W.H. Burham, of Cedar township, saw an intensely black cloud 300 yards to the south of him, which rose and fell, and tore up the ground whenever it touched down. Fence-rails, each weighing about 40 pounds, were lifted into the cloud and flung from its summit.
Thomas Waters, of Jackson township, saw the tornado approaching, 'rolling on the ground like a wave'. He went to his storm cave, 8 yards south of his house, and watched it blown away. Part of the roof was blown off, then the house 'went bodily like lightning'. The house, 30 by 16 by 11 feet, and weighing at least 10 tons, was carried bodily down a slope for 24 yards before it struck the ground, turned over, and went to pieces.
J.K. Marbourg, of Jackson township, had been watching the parent storm for a long time before the tornado arrived. Hailstones like chunks of ice, up to the size of a hen's egg, fell. Two clouds seemed to rush together from the south-west and the west, merging into a shape like an arrow, and forming the whirl. When the tornado was 120 rods (660 yards) distant, the base appeared to split into two funnels, which were not revolving, but appeared to unite. The sky grew very dark. A schoolhouse was being destroyed, and Marbourg saw timbers fly upwards. He started towards the schoolhouse, but a violent gust of wind from the north-west carried him several yards and badly damaged his outbuildings; ; it was followed by torrential rain, and a cold north wind. At last Marbourg set out for the schoolhouse, but could not find it. Suddenly, he saw the teacher and the children. They were covered in mud, and shivering; four of Marbourg's own children were there, but he did not recognise them. All were badly injured, and had no idea what had happened to them. The body of one student was found 40 yards north-west of the schoolhouse.

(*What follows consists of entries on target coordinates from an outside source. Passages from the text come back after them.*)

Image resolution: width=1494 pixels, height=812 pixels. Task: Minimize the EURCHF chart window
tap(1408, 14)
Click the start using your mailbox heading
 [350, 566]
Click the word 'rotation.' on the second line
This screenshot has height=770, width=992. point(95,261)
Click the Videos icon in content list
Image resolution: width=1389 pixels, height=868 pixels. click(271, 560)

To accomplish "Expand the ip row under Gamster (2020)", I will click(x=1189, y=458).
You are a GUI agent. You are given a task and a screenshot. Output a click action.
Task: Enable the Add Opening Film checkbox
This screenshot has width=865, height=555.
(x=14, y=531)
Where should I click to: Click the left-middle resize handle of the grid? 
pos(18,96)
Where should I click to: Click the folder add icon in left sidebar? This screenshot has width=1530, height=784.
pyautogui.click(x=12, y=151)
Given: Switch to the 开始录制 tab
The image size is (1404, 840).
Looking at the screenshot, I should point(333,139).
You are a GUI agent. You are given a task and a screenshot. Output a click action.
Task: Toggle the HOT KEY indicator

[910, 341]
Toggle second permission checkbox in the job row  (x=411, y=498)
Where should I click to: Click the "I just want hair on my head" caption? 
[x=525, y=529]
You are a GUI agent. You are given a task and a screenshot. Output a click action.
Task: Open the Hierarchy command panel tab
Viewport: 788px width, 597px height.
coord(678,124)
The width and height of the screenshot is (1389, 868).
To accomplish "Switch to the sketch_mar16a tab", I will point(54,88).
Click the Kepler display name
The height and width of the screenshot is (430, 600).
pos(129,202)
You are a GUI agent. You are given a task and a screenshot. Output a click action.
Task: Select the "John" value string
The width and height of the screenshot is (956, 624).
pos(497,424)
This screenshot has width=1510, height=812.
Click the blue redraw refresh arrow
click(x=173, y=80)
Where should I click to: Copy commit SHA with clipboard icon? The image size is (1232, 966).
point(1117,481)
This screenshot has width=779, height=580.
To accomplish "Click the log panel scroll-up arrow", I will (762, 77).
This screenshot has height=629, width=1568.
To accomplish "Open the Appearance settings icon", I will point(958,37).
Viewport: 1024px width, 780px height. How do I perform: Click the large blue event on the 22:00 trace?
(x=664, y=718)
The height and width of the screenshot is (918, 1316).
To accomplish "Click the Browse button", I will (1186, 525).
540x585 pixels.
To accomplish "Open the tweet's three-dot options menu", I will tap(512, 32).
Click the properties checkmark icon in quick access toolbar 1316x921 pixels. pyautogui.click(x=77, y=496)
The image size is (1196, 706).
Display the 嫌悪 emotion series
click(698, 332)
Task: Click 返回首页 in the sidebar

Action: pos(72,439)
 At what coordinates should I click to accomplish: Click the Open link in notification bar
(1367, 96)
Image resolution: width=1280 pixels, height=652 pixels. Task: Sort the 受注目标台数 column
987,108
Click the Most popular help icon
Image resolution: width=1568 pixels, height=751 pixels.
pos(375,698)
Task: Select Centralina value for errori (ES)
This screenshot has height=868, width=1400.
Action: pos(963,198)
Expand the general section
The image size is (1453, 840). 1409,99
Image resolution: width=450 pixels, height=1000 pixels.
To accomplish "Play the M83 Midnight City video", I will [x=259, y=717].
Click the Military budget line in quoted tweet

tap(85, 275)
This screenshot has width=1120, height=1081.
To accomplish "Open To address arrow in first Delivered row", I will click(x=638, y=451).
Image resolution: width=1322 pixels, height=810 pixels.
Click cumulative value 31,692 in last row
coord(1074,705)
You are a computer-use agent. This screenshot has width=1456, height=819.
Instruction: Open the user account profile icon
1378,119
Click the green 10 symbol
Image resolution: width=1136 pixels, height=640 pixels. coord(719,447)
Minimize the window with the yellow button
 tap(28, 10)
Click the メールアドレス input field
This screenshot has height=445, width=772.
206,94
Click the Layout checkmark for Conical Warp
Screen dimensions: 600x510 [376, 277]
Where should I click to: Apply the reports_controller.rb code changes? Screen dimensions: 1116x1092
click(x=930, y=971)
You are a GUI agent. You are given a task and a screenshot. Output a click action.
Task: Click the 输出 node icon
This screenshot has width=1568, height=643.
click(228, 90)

The storm passed from Washington County into Louisa County, moving south-east. Charles Crim, of Union township, saw a 'tongue of cloud shaped like a funnel hanging from the clouds'. It did not reach the earth.
Sergeant Mackintosh lost sight of the tornado track here, and, despite assiduous searching, found no further trace of it. At last he gave up, and took a train to Prairie City, Illinois, to investigate the track of another tornado. He had travelled many miles in Iowa, enduring intense heat and temperatures of over 90° F., questioning everyone he met on the road, in the fields, or at home. “Of course, by far the majority could give no information worth taking”, and by the time he arrived, several weeks after the tornado, “its traces were becoming rapidly obliterated, both in the memories of the witnesses and upon the surface of the earth”.